An Irish-backed 'pay day' loan provider which once charged an annual percentage rate (APR) of almost 6,000pc is expected to shut its Dublin office with the loss of 175 jobs.

Britain's biggest short-term loan provider, Wonga, announced its intention to close its office on Sir John Rogerson's Quay by mid-2016 as part of a bid to reduce its "high cost base".

Wonga is backed by Balderton Capital, a venture capital firm founded by former chief executive of Esat Digifone, Barry Maloney.

The Irishman's firm was named last year as one of the companies which used Luxembourg's complicated corporate structures to lower its tax liability.

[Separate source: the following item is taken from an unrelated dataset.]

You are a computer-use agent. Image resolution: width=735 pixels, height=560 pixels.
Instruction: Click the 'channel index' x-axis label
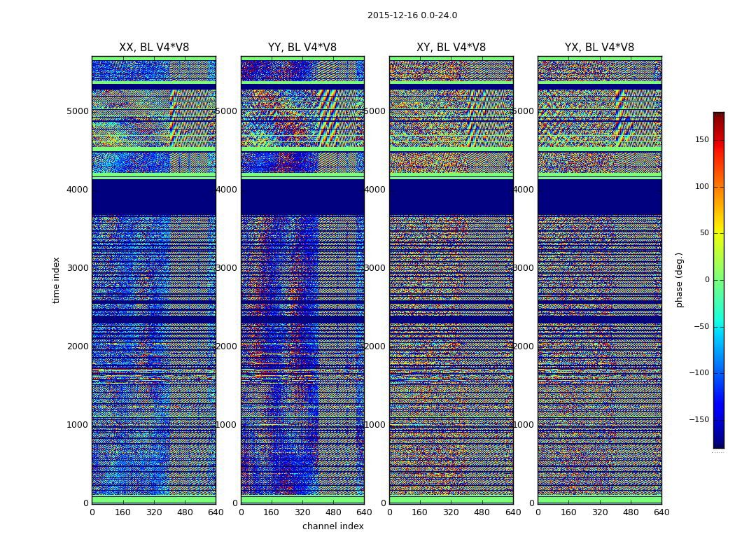(x=333, y=526)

Wonga chairman Andy Haste said the company "can no longer sustain its high cost base which must be significantly reduced to reflect our evolving business and market".

A total of 325 jobs could go as part of the restructuring, with its office in Tel Aviv, Israel also due to shut later this year.

As part of the restructuring plan, Wonga will now focus on its core consumer businesses in the UK and overseas.

The group is aiming to make overall cost savings of at least €34m across the next two years, after a period of rapid expansion that saw costs treble between 2012 and 2014.

Wonga's downsizing comes following a series of controversies which hit the industry last year.

The company, which employs 950 people internationally, was forced to pay out €3.5m in compensation to 45,000 customers last June after it issued fake legal letters to chase outstanding debts.

The announcement came on the same day the UK's Competition and Markets Authority announced new rules to force 'pay day' lenders to be more transparent about their charges.

Britain's Financial Conduct Authority tightened regulations on short-term loan providers since its appointment last April.

Such companies can no longer roll over a loan more than twice, or try to reclaim payment from a client's account more than twice.

A spokesman said Wonga offers a daily interest rate of 0.8pc on 30-day loans.

Mr Haste said: "Wonga can no longer sustain its high cost base. We've had to take tough but necessary decisions about the size of our workforce."